### TASK OBJECTIVE
Edit the records below, starting at the line that contains "Open Etherpad settings gear icon" and ending after the line that contains "coord(322,73)". Give only those lines, with "Testimonials" changed to "Reviews" and everything else left unchanged.

### Text and item location entries
########

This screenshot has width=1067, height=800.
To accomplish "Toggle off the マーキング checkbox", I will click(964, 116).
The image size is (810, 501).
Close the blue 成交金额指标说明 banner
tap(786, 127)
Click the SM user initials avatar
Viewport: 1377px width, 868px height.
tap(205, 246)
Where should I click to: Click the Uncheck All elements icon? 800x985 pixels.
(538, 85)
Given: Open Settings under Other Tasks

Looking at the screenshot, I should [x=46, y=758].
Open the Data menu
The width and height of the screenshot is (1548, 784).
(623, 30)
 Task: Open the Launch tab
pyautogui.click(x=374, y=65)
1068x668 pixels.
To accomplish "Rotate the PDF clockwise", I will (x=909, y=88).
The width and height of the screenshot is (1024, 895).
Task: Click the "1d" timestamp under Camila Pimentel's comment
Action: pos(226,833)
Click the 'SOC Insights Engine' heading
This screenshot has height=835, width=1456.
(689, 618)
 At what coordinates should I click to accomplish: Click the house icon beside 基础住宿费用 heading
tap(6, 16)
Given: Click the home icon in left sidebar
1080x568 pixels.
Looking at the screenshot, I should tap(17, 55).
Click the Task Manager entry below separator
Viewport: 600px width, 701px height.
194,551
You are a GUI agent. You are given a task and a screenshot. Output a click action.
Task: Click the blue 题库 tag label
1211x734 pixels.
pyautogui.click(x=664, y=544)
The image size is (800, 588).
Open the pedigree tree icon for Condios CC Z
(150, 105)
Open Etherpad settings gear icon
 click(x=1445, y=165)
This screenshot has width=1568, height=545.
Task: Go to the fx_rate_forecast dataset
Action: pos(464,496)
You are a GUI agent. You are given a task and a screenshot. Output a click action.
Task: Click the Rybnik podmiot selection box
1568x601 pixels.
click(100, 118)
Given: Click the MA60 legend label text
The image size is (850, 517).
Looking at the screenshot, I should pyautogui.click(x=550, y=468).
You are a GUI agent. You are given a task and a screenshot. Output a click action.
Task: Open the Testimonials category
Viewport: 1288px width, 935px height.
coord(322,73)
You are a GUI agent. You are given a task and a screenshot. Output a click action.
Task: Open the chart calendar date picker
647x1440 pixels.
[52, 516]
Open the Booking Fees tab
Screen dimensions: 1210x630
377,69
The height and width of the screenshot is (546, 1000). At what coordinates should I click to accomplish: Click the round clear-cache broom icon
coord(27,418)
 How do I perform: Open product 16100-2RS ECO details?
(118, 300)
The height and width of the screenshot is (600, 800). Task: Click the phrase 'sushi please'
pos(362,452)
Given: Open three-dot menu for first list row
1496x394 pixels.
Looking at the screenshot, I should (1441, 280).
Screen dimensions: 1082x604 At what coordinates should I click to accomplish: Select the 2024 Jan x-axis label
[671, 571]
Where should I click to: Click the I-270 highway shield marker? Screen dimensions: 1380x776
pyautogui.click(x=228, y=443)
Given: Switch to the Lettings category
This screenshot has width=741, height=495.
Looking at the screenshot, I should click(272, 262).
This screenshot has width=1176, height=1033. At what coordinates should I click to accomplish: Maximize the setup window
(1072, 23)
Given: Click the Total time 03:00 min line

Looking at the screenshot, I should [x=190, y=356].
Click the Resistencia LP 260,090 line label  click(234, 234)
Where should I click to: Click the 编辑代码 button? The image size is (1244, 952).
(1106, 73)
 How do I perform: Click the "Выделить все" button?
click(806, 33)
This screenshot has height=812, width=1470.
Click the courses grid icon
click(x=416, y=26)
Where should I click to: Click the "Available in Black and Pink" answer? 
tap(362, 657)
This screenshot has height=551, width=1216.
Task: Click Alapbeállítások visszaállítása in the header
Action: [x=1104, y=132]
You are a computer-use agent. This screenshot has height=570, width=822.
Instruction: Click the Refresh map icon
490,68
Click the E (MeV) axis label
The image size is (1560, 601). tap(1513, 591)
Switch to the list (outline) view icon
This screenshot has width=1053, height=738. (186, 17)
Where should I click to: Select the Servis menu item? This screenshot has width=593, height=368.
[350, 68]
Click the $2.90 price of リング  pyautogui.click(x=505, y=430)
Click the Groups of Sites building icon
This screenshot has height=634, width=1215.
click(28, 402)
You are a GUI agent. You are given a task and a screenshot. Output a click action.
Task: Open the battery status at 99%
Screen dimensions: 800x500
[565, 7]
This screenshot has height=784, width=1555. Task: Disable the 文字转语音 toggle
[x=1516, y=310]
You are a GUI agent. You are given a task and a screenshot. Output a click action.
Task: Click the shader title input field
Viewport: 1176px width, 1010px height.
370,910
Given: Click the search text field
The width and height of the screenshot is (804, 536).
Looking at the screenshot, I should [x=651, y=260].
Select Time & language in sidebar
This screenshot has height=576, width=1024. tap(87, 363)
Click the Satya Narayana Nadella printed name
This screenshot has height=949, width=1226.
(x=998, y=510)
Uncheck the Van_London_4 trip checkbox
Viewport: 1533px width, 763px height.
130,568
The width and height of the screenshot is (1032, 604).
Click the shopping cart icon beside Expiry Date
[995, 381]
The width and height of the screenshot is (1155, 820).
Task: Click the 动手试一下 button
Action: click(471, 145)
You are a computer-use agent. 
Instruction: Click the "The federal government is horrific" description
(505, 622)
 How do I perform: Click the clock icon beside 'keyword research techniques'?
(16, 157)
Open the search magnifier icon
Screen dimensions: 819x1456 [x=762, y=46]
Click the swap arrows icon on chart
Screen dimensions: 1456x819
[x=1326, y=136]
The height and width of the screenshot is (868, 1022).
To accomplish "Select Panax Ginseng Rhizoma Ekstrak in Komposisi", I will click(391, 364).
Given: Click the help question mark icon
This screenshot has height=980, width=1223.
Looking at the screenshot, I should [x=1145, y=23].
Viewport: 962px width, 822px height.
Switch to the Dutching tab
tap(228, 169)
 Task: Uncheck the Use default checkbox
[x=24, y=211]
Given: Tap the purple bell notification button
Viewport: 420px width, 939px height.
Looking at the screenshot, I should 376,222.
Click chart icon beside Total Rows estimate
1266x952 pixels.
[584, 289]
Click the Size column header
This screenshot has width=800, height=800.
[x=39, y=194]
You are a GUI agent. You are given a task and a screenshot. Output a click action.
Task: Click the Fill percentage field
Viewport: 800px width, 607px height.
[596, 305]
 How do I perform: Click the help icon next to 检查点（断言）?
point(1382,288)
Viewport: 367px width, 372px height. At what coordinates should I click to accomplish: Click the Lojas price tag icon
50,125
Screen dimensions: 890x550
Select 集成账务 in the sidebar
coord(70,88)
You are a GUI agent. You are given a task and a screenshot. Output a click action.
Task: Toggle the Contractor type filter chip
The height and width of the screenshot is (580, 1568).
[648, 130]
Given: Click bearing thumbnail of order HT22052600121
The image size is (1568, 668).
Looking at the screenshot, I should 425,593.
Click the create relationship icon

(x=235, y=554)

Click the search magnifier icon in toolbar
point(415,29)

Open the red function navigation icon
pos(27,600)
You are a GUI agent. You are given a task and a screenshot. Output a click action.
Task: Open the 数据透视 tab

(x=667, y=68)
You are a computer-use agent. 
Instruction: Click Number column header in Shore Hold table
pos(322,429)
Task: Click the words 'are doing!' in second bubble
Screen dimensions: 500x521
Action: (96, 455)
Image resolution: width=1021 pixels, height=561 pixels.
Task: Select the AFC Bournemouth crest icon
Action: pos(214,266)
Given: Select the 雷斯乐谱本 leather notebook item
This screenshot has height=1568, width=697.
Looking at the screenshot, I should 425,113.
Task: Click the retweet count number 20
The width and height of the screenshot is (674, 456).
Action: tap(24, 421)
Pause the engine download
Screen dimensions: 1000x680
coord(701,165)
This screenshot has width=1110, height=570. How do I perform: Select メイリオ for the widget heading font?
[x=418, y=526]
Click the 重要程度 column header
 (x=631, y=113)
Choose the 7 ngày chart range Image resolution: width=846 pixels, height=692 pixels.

########

### COMPLETE ANSWER
Open Etherpad settings gear icon
 click(x=1445, y=165)
This screenshot has width=1568, height=545.
Task: Go to the fx_rate_forecast dataset
Action: pos(464,496)
You are a GUI agent. You are given a task and a screenshot. Output a click action.
Task: Click the Rybnik podmiot selection box
1568x601 pixels.
click(100, 118)
Given: Click the MA60 legend label text
The image size is (850, 517).
Looking at the screenshot, I should pyautogui.click(x=550, y=468).
You are a GUI agent. You are given a task and a screenshot. Output a click action.
Task: Open the Reviews category
Viewport: 1288px width, 935px height.
coord(322,73)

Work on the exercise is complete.